Siapa pun yang pernah bermain sebagai penjaga gawang pasti merasakan betul apa yang dirasakan De Gea. Ia dikawal oleh empat bek yang betul-betul lemah dari segi kolektif hingga individu. Tidak satu sampai dua pertandingan melainkan sudah beberapa pertandingan dia melihat rekan setimnya bermain seperti itu.
Bagaimana tidak, semalam kita mendapat fakta kalau ancaman United ke gawang De Gea justru lebih banyak ketimbang ke gawang Ederson. Singkatnya, De Gea tidak hanya berjuang dari serangan Bernardo Silva saja tapi juga serangan dari pemain belakangnya sendiri. Ia pun takluk oleh kesalahan Eric Bailly.
Eric Steele, mantan pelatih De Gea pernah berkata kalau tanggung jawab menjaga gawang adalah pekerjaan kolektif alias bersama-sama. Meski kiper punya tanggung jawab yang lebih, namun segalanya menjadi sia-sia jika pemain lain (pemain belakang) tidak memberi perlindungan yang baik sehebat apa pun kiper yang dimiliki.
Wajar jika De Gea kesal. Musim 2021/2022 ia jadikan sebagai batu loncatan untuk kembali ke performa terbaiknya yang sempat hilang musim lalu. Dianggap overrated oleh Roy Keane, lalu menjadi satu-satunya penendang penalti yang gagal pada final Liga Europa, serta kehadiran Dean Henderson yang sempat membuatnya menjadi nomor dua.
Sejauh ini, ia membayarnya dengan baik. Sayangnya, gawang yang ia jaga masih suka kebobolan karena kolektivitas pertahanan yang justru tidak kunjung membaik meski sudah ada upgrade dari komposisi pemain belakang baik dari zaman Moyes, Van Gaal, Mourinho, hingga Ole.

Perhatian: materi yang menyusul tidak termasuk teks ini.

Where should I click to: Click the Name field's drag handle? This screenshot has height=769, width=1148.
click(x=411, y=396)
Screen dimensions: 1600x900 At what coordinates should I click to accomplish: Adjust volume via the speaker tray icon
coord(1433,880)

Memang, De Gea masih suka beberapa kali salah mengambil keputusan. Namun, jika melihat dia sudah pontang-panting ketika melawan City kemarin, sah rasanya kalau ini semua karena dosa pemain belakang United sendiri yang membuatnya begitu frustrasi.
De Gea kini sudah memasuki musim ke-11 di kota Manchester. Ia sudah melampaui banyak catatan yang dimiliki kiper legendaris United lainnya macam Schmeichel dan Van Der Sar. Sayangnya, ia tidak mendapat proteksi bagus layaknya dua legenda United tersebut. Singkatnya, De Gea kembali harus bekerja sendiri untuk menanggung beban menyelamatkan tim ini dari satu pertandingan ke pertandingan lainnya.

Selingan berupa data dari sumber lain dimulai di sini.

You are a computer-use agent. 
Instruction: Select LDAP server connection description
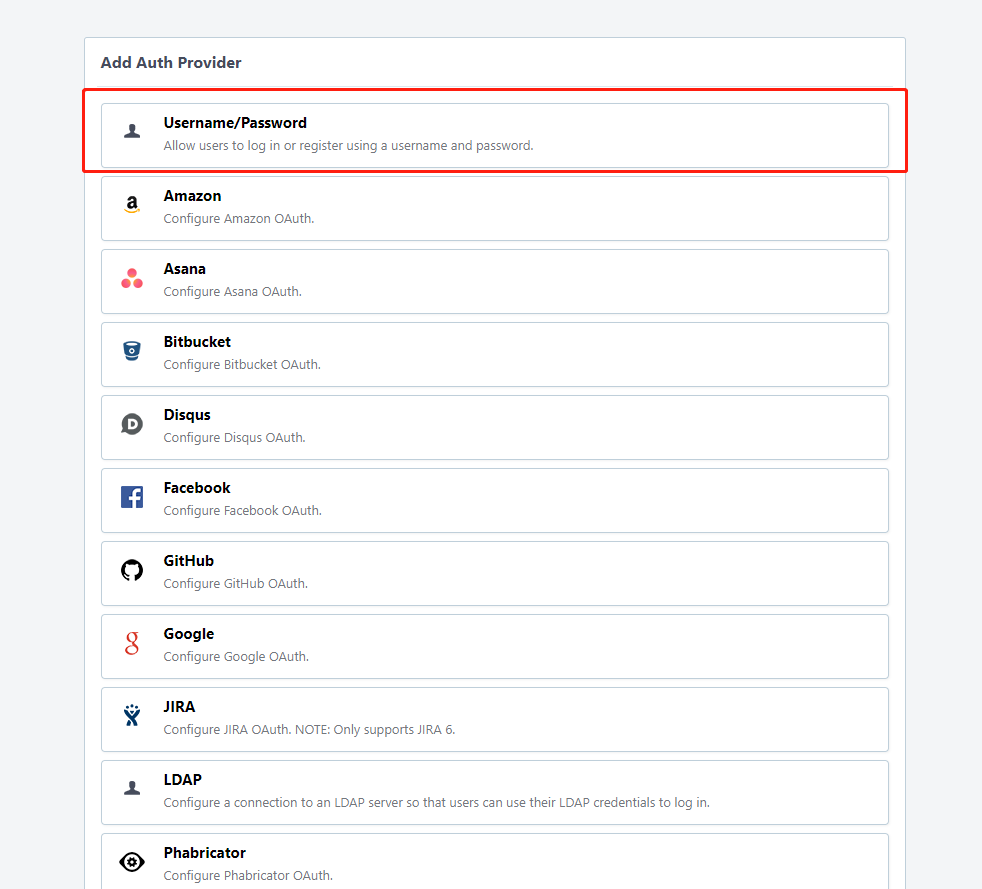(x=437, y=803)
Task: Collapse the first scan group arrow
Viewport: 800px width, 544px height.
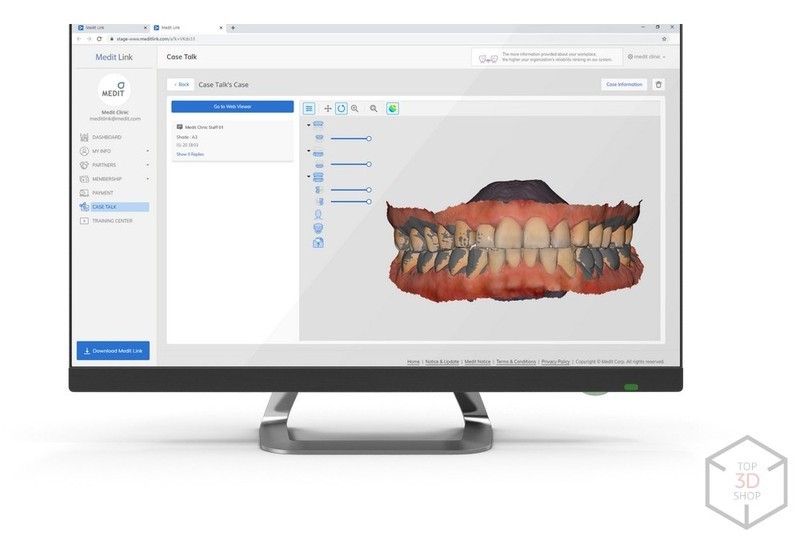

Catatan empat kali raihan pemain terbaik klub membuat De Gea menjadi pemegang titel terbanyak sepanjang sejarah klub. Namun, alih-alih menunjukkan kalau United memiliki kiper yang berasal dari galaksi lain, catatan ini juga menjelaskan kalau mereka punya lini belakang yang bermasalah. Bukankah ada sebuah kutipan legendaris yang berbunyi “Ketika pemain terbaik Anda adalah seorang penjaga gawang, maka sebetulnya Anda mendapat masalah”.
United punya utang yang begitu besar kepada De Gea. Enam tahun lalu, ia seharusnya sudah pindah ke Real Madrid. Alih-alih hengkang, ia memutuskan bertahan bersama klub yang masih saja terjebak dalam kesulitan untuk memilih apakah mau percaya proses atau mengikuti arus sepakbola instan.
Jika saja kepindahan itu terealisasi maka sudah berapa kali feed instagram De Gea akan dipenuhi foto dia sedang mengangkat piala dengan raut wajah yang ceria dan bukan foto ketika dia sedang berjalan termenung memandang tanah menahan sakit seperti yang ia rasakan kemarin. Momen menyedihkan yang harus ia terima jelang hari ulang tahunnya yang ke-31 pada hari ini.